Line by line, output the material without altering anything.

== THE RECORDS

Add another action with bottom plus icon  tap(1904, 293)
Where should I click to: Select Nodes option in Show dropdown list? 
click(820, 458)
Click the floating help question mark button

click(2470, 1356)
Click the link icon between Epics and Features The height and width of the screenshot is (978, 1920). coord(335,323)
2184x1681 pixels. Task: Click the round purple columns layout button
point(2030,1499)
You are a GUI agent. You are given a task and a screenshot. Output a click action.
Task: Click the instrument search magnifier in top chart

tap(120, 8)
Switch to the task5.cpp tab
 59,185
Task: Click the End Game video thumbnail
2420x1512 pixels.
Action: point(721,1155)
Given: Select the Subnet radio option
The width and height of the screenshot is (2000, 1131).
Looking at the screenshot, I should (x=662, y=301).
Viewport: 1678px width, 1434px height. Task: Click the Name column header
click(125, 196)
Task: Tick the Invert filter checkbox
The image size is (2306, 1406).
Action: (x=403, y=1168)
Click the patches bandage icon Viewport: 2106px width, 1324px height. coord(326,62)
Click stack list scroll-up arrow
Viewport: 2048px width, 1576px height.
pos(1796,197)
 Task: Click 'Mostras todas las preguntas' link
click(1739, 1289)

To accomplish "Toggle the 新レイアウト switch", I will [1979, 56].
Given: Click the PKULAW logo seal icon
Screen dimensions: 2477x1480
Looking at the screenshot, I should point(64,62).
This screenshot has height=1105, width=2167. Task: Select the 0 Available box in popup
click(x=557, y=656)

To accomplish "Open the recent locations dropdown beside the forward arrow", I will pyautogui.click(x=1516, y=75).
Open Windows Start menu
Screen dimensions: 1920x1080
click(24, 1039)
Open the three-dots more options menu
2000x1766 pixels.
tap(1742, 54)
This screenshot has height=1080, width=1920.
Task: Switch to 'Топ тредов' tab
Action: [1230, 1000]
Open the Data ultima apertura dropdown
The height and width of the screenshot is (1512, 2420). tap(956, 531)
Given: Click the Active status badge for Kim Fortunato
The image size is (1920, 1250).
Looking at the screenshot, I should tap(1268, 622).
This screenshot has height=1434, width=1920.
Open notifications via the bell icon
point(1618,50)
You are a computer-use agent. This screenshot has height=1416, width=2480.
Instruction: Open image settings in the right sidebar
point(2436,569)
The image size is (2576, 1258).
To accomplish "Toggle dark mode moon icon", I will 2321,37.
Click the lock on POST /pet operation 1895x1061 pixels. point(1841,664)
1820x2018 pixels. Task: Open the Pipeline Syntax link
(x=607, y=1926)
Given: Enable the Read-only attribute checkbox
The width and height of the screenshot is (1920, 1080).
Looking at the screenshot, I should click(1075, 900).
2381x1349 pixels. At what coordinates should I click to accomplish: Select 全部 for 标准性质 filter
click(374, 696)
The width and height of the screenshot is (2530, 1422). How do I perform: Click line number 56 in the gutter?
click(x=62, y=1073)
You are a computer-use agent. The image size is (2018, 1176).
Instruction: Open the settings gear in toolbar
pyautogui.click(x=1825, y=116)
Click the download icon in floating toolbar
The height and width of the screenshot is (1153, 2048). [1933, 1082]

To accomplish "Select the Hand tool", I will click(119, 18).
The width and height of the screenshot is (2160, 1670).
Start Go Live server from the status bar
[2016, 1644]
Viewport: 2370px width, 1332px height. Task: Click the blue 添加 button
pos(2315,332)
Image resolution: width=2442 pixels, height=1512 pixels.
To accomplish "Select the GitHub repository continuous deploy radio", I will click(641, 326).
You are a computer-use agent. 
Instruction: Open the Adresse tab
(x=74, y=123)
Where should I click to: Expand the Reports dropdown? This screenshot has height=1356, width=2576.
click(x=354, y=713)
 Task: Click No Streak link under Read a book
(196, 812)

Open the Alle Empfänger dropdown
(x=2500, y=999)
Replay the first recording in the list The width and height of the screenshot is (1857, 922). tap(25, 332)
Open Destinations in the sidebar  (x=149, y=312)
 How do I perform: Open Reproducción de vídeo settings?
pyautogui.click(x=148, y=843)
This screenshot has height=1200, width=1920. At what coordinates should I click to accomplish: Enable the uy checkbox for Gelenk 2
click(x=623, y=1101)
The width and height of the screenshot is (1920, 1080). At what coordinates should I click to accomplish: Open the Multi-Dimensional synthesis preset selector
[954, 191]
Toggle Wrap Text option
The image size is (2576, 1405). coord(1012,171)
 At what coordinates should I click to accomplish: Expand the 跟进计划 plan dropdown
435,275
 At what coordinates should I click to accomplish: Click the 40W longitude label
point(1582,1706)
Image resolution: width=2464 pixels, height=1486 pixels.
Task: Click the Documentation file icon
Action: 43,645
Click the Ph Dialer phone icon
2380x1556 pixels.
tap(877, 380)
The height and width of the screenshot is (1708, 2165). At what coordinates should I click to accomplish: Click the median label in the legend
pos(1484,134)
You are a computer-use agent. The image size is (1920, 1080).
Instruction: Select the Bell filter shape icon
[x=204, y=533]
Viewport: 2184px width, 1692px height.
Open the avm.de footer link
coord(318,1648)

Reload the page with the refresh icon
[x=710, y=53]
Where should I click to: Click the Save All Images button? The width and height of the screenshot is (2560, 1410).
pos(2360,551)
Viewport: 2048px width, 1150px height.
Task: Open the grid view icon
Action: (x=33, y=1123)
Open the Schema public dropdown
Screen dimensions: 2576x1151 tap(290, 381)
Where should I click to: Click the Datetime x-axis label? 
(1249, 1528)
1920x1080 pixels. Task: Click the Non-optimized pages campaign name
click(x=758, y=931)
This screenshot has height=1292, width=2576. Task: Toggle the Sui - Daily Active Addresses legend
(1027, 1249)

====

TASK SOLUTION:
Add another action with bottom plus icon  tap(1904, 293)
Where should I click to: Select Nodes option in Show dropdown list? 
click(820, 458)
Click the floating help question mark button

click(2470, 1356)
Click the link icon between Epics and Features The height and width of the screenshot is (978, 1920). coord(335,323)
2184x1681 pixels. Task: Click the round purple columns layout button
point(2030,1499)
You are a GUI agent. You are given a task and a screenshot. Output a click action.
Task: Click the instrument search magnifier in top chart

tap(120, 8)
Switch to the task5.cpp tab
 59,185
Task: Click the End Game video thumbnail
2420x1512 pixels.
Action: point(721,1155)
Given: Select the Subnet radio option
The width and height of the screenshot is (2000, 1131).
Looking at the screenshot, I should (x=662, y=301).
Viewport: 1678px width, 1434px height. Task: Click the Name column header
click(125, 196)
Task: Tick the Invert filter checkbox
The image size is (2306, 1406).
Action: (x=403, y=1168)
Click the patches bandage icon Viewport: 2106px width, 1324px height. coord(326,62)
Click stack list scroll-up arrow
Viewport: 2048px width, 1576px height.
pos(1796,197)
 Task: Click 'Mostras todas las preguntas' link
click(1739, 1289)

To accomplish "Toggle the 新レイアウト switch", I will [1979, 56].
Given: Click the PKULAW logo seal icon
Screen dimensions: 2477x1480
Looking at the screenshot, I should point(64,62).
This screenshot has height=1105, width=2167. Task: Select the 0 Available box in popup
click(x=557, y=656)

To accomplish "Open the recent locations dropdown beside the forward arrow", I will pyautogui.click(x=1516, y=75).
Open Windows Start menu
Screen dimensions: 1920x1080
click(24, 1039)
Open the three-dots more options menu
2000x1766 pixels.
tap(1742, 54)
This screenshot has height=1080, width=1920.
Task: Switch to 'Топ тредов' tab
Action: [1230, 1000]
Open the Data ultima apertura dropdown
The height and width of the screenshot is (1512, 2420). tap(956, 531)
Given: Click the Active status badge for Kim Fortunato
The image size is (1920, 1250).
Looking at the screenshot, I should tap(1268, 622).
This screenshot has height=1434, width=1920.
Open notifications via the bell icon
point(1618,50)
You are a computer-use agent. This screenshot has height=1416, width=2480.
Instruction: Open image settings in the right sidebar
point(2436,569)
The image size is (2576, 1258).
To accomplish "Toggle dark mode moon icon", I will 2321,37.
Click the lock on POST /pet operation 1895x1061 pixels. point(1841,664)
1820x2018 pixels. Task: Open the Pipeline Syntax link
(x=607, y=1926)
Given: Enable the Read-only attribute checkbox
The width and height of the screenshot is (1920, 1080).
Looking at the screenshot, I should click(1075, 900).
2381x1349 pixels. At what coordinates should I click to accomplish: Select 全部 for 标准性质 filter
click(374, 696)
The width and height of the screenshot is (2530, 1422). How do I perform: Click line number 56 in the gutter?
click(x=62, y=1073)
You are a computer-use agent. The image size is (2018, 1176).
Instruction: Open the settings gear in toolbar
pyautogui.click(x=1825, y=116)
Click the download icon in floating toolbar
The height and width of the screenshot is (1153, 2048). [1933, 1082]

To accomplish "Select the Hand tool", I will click(119, 18).
The width and height of the screenshot is (2160, 1670).
Start Go Live server from the status bar
[2016, 1644]
Viewport: 2370px width, 1332px height. Task: Click the blue 添加 button
pos(2315,332)
Image resolution: width=2442 pixels, height=1512 pixels.
To accomplish "Select the GitHub repository continuous deploy radio", I will click(641, 326).
You are a computer-use agent. 
Instruction: Open the Adresse tab
(x=74, y=123)
Where should I click to: Expand the Reports dropdown? This screenshot has height=1356, width=2576.
click(x=354, y=713)
 Task: Click No Streak link under Read a book
(196, 812)

Open the Alle Empfänger dropdown
(x=2500, y=999)
Replay the first recording in the list The width and height of the screenshot is (1857, 922). tap(25, 332)
Open Destinations in the sidebar  (x=149, y=312)
 How do I perform: Open Reproducción de vídeo settings?
pyautogui.click(x=148, y=843)
This screenshot has height=1200, width=1920. At what coordinates should I click to accomplish: Enable the uy checkbox for Gelenk 2
click(x=623, y=1101)
The width and height of the screenshot is (1920, 1080). At what coordinates should I click to accomplish: Open the Multi-Dimensional synthesis preset selector
[954, 191]
Toggle Wrap Text option
The image size is (2576, 1405). coord(1012,171)
 At what coordinates should I click to accomplish: Expand the 跟进计划 plan dropdown
435,275
 At what coordinates should I click to accomplish: Click the 40W longitude label
point(1582,1706)
Image resolution: width=2464 pixels, height=1486 pixels.
Task: Click the Documentation file icon
Action: 43,645
Click the Ph Dialer phone icon
2380x1556 pixels.
tap(877, 380)
The height and width of the screenshot is (1708, 2165). At what coordinates should I click to accomplish: Click the median label in the legend
pos(1484,134)
You are a computer-use agent. The image size is (1920, 1080).
Instruction: Select the Bell filter shape icon
[x=204, y=533]
Viewport: 2184px width, 1692px height.
Open the avm.de footer link
coord(318,1648)

Reload the page with the refresh icon
[x=710, y=53]
Where should I click to: Click the Save All Images button? The width and height of the screenshot is (2560, 1410).
pos(2360,551)
Viewport: 2048px width, 1150px height.
Task: Open the grid view icon
Action: (x=33, y=1123)
Open the Schema public dropdown
Screen dimensions: 2576x1151 tap(290, 381)
Where should I click to: Click the Datetime x-axis label? 
(1249, 1528)
1920x1080 pixels. Task: Click the Non-optimized pages campaign name
click(x=758, y=931)
This screenshot has height=1292, width=2576. Task: Toggle the Sui - Daily Active Addresses legend
(1027, 1249)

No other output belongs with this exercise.